En moyen français, depuis le XIIIe siècle, une 'prune' pouvait aussi être :
- Un coup ("il s'est pris une prune, un pruneau") ;
- De la chance (une bonne aubaine) ou de la malchance (un coup du sort);
- Quelque chose sans aucune valeur ("ne pas valoir prune" voulait dire "ne rien valoir" et "ne preisier/prisier une prune", c'était "n'avoir aucune estime pour quelqu'un"). (°)
(°)Mais pourquoi une prune ne vaudrait-elle rien ? L’on raconte qu’à l’occasion de la seconde croisade qui fut un échec, les Croisés, vers 1150, ramenèrent des pieds de pruniers de Damas dont ils avaient pu se régaler des fruits sur place. Certains ont imaginés qu’ alors qu'ils faisaient au roi le compte-rendu de leur expédition, celui-ci très en colère se serait écrié : "Ne me dites pas que vous êtes allés là-bas uniquement pour des prunes !", sous-entendant "pour rien".

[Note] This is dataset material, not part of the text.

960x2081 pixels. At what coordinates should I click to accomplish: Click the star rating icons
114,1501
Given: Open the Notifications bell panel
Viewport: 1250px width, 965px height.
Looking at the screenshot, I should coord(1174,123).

Très tôt, le terme de prune se rapporte bien évidemment à l'eau de vie obtenue à partir du fruit, une eau de vie qui permet assez vite "d'avoir sa prune" (l'ivresse)
Au pluriel, par métaphore, ce sont les testicules . En Lorraine, une "saute-aux-prunes" est une jeune fille de mœurs légères et d'abord facile...
Familièrement, le mot "prune" désigne un coup, une blessure. Cela motive l'extension de sens pour une balle d'arme à feu, en concurrence avec "pruneau". Ce sens est ancien, il s'est étendu au coup de poing.
Et on le retrouve au final dans "avoir de la prune" c'est à dire une frappe puissante (1960).